Applied Sciences (Switzerland), vol.13, no.3, 2023 (SCI-Expanded) identifier identifier

  • Publication Type: Article / Article
  • Volume: 13 Issue: 3
  • Publication Date: 2023
  • Doi Number: 10.3390/app13031913
  • Journal Name: Applied Sciences (Switzerland)
  • Journal Indexes: Science Citation Index Expanded (SCI-EXPANDED), Scopus, Aerospace Database, Agricultural & Environmental Science Database, Applied Science & Technology Source, Communication Abstracts, INSPEC, Metadex, Directory of Open Access Journals, Civil Engineering Abstracts
  • Keywords: transfer learning, curriculum learning, contrastive learning, self-taught learning, sentence embedding, natural language processing, semantic textual similarity, BERT
  • Yıldız Technical University Affiliated: Yes


© 2023 by the authors.BERT, the most popular deep learning language model, has yielded breakthrough results in various NLP tasks. However, the semantic representation space learned by BERT has the property of anisotropy.

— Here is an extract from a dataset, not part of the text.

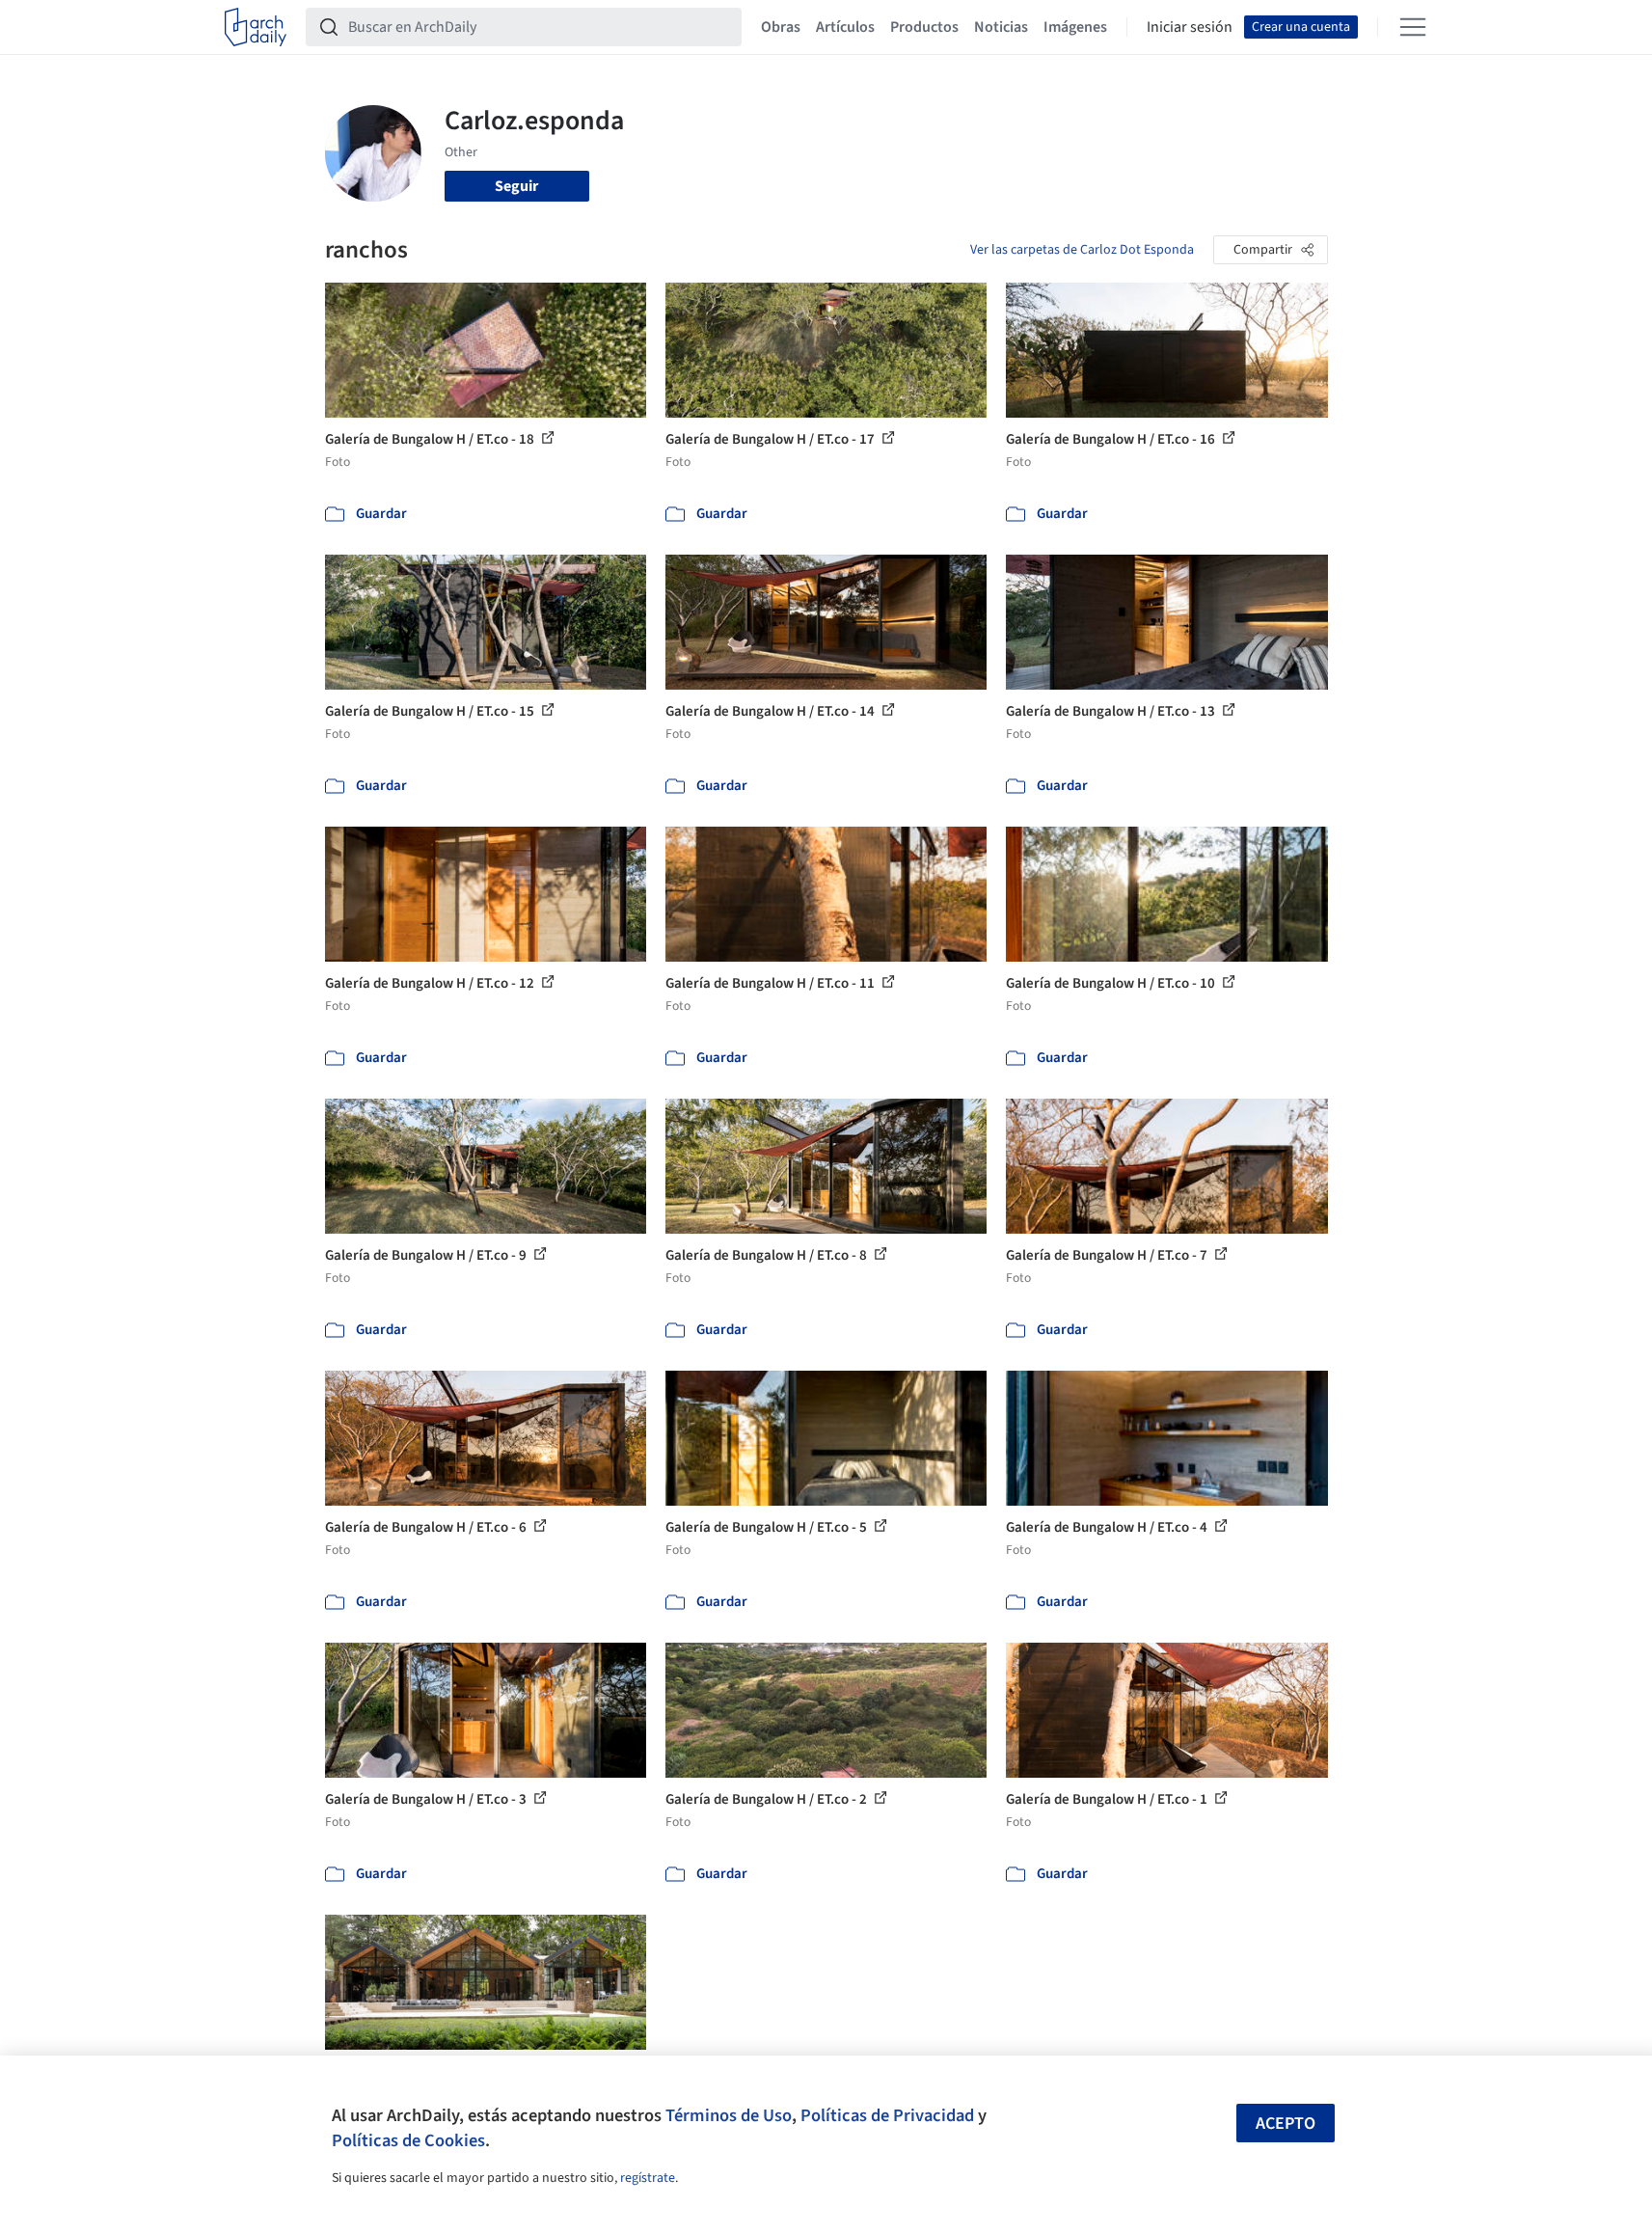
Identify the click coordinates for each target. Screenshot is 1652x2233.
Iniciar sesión (1189, 27)
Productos (924, 27)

Therefore, BERT needs to be fine-tuned for certain downstream tasks such as Semantic Textual Similarity (STS). To overcome this problem and improve the sentence representation space, some contrastive learning methods have been proposed for fine-tuning BERT. However, existing contrastive learning models do not consider the importance of input triplets in terms of easy and hard negatives during training. In this paper, we propose the SelfCCL: Curriculum Contrastive Learning model by Transferring Self-taught Knowledge for Fine-Tuning BERT, which mimics the two ways that humans learn about the world around them, namely contrastive learning and curriculum learning. The former learns by contrasting similar and dissimilar samples. The latter is inspired by the way humans learn from the simplest concepts to the most complex concepts. Our model also performs this training by transferring self-taught knowledge. That is, the model figures out which triplets are easy or difficult based on previously learned knowledge, and then learns based on those triplets in the order of curriculum using a contrastive objective. We apply our proposed model to the BERT and Sentence BERT(SBERT) frameworks. The evaluation results of SelfCCL on the standard STS and SentEval transfer learning tasks show that using curriculum learning together with contrastive learning increases average performance to some extent.